Disfrutamos, es un decir, de una sociedad en que poco a poco todo se deconstruye y a cambio edificamos antesalas del desierto.
Me consuela hasta cierto punto haber vista hace poco un documental en que se descubría que hay vida en el desierto. Extrañas, pero todavía hermosas criaturas, han ido evolucionando hasta convertirse en habitantes de la más seca soledad conocida.
Entiendo que eso quiere decir que más allá de todas las dificultades llega la versatilidad humana. Sobrevivirá alguien.

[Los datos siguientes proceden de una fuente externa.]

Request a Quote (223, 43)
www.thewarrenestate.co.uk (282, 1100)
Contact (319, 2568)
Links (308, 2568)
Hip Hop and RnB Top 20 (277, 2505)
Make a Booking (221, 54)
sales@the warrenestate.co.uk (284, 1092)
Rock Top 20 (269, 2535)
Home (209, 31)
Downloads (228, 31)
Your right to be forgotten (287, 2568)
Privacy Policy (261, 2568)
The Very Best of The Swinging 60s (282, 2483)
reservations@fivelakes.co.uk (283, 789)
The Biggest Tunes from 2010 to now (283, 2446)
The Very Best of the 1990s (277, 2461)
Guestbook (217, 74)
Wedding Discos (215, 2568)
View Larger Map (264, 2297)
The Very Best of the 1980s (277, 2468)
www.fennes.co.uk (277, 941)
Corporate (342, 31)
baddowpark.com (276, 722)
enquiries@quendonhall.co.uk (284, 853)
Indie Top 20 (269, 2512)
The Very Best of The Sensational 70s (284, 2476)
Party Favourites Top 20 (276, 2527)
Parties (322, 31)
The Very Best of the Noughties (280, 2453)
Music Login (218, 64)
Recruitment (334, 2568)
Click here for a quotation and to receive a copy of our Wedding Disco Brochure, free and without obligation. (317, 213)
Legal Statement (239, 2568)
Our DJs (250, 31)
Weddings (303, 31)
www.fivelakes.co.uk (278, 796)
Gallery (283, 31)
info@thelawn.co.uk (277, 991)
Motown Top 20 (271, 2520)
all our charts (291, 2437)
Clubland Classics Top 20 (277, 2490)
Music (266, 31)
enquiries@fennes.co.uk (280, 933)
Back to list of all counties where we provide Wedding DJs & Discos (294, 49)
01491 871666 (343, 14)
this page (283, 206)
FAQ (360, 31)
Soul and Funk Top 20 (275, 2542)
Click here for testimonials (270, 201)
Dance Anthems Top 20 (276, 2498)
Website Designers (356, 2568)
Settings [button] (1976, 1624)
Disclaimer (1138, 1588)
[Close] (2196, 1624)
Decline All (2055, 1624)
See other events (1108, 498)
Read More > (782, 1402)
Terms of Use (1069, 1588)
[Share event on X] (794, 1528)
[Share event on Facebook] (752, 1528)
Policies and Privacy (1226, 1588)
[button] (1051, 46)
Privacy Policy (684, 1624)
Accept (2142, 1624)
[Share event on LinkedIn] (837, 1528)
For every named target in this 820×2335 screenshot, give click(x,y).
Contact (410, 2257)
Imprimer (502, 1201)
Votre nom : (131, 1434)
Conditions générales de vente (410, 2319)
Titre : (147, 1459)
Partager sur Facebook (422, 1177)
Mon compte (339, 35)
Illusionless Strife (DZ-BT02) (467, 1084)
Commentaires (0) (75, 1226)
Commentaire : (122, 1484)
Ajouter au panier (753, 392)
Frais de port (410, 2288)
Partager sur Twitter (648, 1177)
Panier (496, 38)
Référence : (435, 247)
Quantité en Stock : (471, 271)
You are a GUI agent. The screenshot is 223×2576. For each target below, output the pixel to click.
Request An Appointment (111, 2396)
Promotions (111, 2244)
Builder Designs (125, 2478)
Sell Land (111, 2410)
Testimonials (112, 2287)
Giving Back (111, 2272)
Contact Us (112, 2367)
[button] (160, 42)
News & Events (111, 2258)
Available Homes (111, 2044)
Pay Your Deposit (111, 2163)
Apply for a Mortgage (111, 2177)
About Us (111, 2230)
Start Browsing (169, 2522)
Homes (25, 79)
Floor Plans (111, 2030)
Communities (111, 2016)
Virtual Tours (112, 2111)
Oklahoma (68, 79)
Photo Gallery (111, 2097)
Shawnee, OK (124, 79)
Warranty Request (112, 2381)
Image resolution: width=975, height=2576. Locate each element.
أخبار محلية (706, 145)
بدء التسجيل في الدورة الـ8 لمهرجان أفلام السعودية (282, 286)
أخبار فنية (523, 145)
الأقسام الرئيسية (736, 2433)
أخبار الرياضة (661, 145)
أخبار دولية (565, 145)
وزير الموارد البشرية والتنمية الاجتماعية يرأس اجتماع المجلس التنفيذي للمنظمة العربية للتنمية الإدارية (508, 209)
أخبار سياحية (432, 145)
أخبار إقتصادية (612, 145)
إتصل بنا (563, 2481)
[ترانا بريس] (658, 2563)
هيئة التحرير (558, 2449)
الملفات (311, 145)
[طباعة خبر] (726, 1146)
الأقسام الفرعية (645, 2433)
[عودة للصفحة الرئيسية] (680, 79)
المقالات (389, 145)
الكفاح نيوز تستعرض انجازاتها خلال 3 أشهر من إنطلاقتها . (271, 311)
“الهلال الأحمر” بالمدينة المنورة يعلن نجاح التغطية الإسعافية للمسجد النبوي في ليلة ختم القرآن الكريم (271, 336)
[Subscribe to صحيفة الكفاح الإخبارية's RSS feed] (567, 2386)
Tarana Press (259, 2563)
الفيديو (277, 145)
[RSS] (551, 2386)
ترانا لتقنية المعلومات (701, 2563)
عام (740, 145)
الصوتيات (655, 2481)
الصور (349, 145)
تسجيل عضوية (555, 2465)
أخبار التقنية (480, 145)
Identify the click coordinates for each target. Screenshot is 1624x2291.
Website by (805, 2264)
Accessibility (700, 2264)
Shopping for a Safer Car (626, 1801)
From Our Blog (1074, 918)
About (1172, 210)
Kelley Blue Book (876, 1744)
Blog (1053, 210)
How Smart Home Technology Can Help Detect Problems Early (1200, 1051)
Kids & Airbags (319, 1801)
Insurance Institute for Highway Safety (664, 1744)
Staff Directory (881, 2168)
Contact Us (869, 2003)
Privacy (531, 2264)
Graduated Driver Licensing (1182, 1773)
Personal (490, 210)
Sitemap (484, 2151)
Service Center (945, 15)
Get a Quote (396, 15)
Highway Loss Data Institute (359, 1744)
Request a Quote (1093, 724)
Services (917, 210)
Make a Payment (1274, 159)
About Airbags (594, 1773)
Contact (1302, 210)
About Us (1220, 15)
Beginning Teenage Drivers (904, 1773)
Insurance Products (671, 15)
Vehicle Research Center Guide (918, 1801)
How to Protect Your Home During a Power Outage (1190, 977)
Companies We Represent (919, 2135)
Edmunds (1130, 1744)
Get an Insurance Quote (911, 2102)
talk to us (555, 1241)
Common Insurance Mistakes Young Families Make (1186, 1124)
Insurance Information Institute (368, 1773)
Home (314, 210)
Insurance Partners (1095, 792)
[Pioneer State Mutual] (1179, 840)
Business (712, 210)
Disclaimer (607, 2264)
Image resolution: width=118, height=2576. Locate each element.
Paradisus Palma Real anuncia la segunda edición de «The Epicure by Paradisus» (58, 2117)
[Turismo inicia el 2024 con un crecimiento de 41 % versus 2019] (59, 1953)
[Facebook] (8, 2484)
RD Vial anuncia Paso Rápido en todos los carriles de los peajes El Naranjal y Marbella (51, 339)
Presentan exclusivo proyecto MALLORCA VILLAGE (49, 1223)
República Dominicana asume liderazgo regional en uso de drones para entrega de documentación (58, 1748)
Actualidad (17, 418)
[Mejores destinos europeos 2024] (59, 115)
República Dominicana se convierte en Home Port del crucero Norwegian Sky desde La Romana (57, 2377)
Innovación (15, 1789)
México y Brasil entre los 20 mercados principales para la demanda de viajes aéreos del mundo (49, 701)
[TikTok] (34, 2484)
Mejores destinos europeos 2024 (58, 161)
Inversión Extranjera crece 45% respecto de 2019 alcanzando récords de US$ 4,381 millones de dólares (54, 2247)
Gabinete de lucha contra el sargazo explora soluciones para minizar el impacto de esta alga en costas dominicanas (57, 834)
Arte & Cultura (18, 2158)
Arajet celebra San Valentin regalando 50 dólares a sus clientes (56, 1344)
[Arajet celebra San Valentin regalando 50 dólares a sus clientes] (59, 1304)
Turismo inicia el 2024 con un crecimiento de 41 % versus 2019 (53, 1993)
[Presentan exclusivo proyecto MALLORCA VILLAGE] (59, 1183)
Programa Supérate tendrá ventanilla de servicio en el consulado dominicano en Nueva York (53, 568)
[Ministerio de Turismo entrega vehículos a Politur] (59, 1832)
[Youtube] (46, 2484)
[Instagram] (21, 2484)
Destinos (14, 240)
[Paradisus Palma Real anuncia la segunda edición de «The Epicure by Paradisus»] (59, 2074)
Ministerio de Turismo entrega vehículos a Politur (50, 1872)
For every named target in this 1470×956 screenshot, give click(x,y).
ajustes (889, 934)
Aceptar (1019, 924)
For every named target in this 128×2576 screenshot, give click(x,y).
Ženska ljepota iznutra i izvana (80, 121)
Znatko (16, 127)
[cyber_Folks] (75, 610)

La historia seguirá adelante, mucho después de nuestras extravagantes disparates.
Es posible que lo peor sea esto que hemos inventado de que nuestra relación con los demás considere al otro objeto personalizado de usar y tirar y que vayamos, como los coches de choque de las ferias, amándonos en cada efímero contacto y abandonándonos, acto seguido, para topar con otro y seguir hasta que la máquina toca la sirena, se detiene y vuelta, al poco rato, a empezar. Podríamos llegar incluso a olvidar el lenguaje y dejarlo en dos gruñidos, que uno expresara: allá voy, y el otro: adiós, y todo lo demás, ruidos onomatopéyicos como los de esa música ultramoderna, expresados en la pintura con inesperadas mezclas, sin forma, de colores arbitrarios.
Lo peor, creo, no es el cambio climático, sino la urgencia. Hay que ir en seguida a ninguna parte. No tenemos tiempo que perder en el detalle, la caricia, los semitonos ni la vida real. Maduramos sin niñez y agonizamos sin madurez.